Medicare Advantage at a Crossroads: Supplemental Benefits, Risk Adjustment, and What Comes Next
In this episode of Health Law Simplified, Sandy Durkin and Elizabeth Lippincott are joined by Brandon Solomon, Senior Vice President and General Manager at Pareto Intelligence, for an in depth discussion of where Medicare Advantage is headed and the operational, financial, and compliance pressures shaping its future.
Brandon shares insights from two decades advising health plans and risk bearing providers across Medicare Advantage, Medicaid, and the ACA marketplace. The conversation explores how supplemental benefits are evolving in a more cost constrained environment, why plans are pulling back from “fringe” offerings, and which benefits truly improve health outcomes rather than just driving marketing differentiation.
The discussion also takes a deep dive into risk adjustment, including the operational burden of increasing RADV audits, the implications of CMS’s decision to exclude unlinked chart reviews, and the practical, nuanced, realities of linking diagnoses to claims. Brandon breaks down the differences between prospective, concurrent, and retrospective chart reviews, and explains why plans are being advised to act as if extrapolation is back, even amid ongoing litigation.

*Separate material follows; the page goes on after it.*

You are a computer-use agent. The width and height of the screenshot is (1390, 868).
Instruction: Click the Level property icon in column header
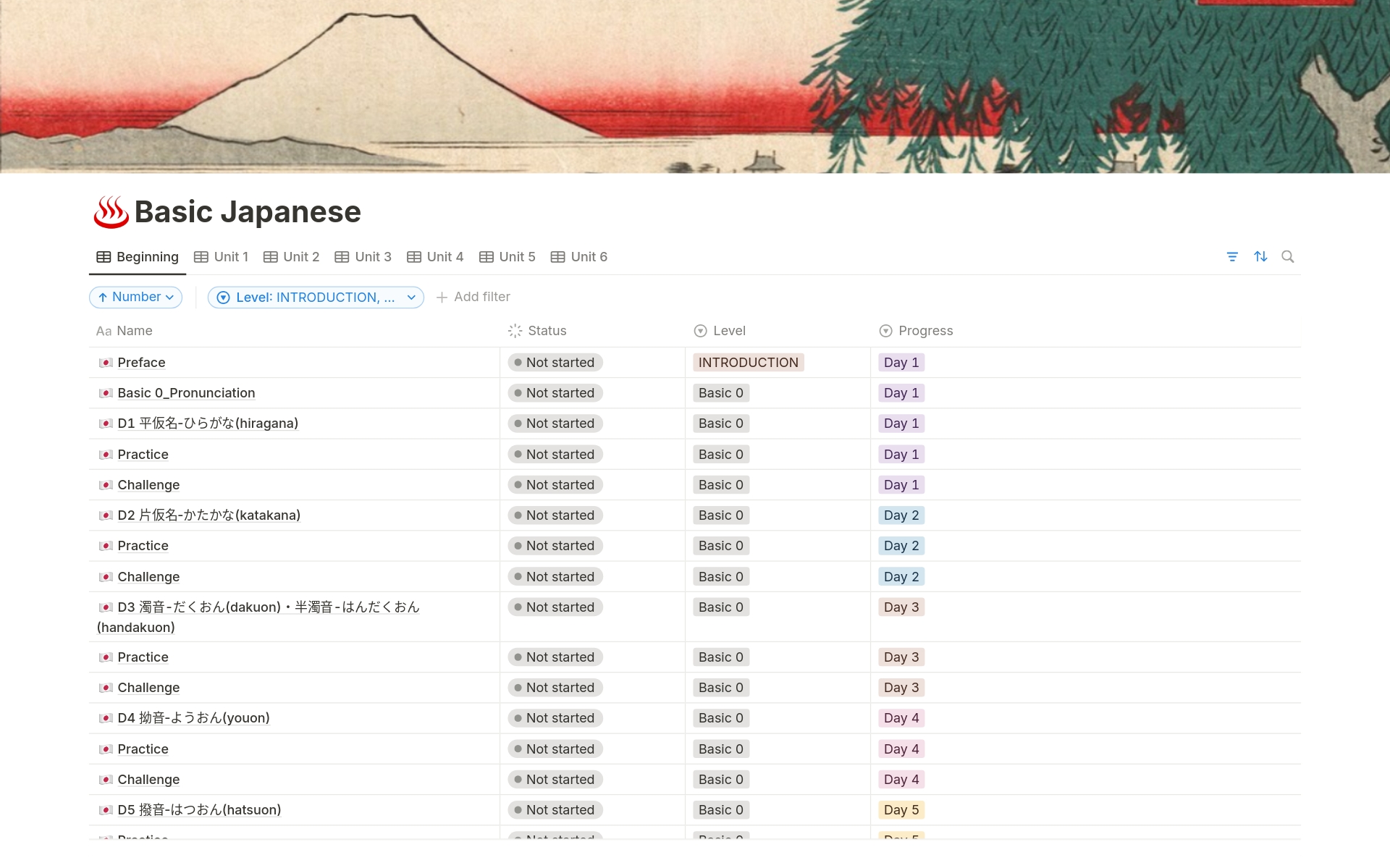click(699, 331)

Finally, the episode examines changes to Star Ratings, the elimination of administrative measures, CMS’s tightening of quality thresholds, and how plans must rethink strategy in an era of fewer measures, tighter margins, and heightened scrutiny. The conversation closes with reflections on Medicaid and ACA eligibility trends, disenrollment risks, and what healthcare lawyers should understand about risk adjustment work in an increasingly regulated landscape.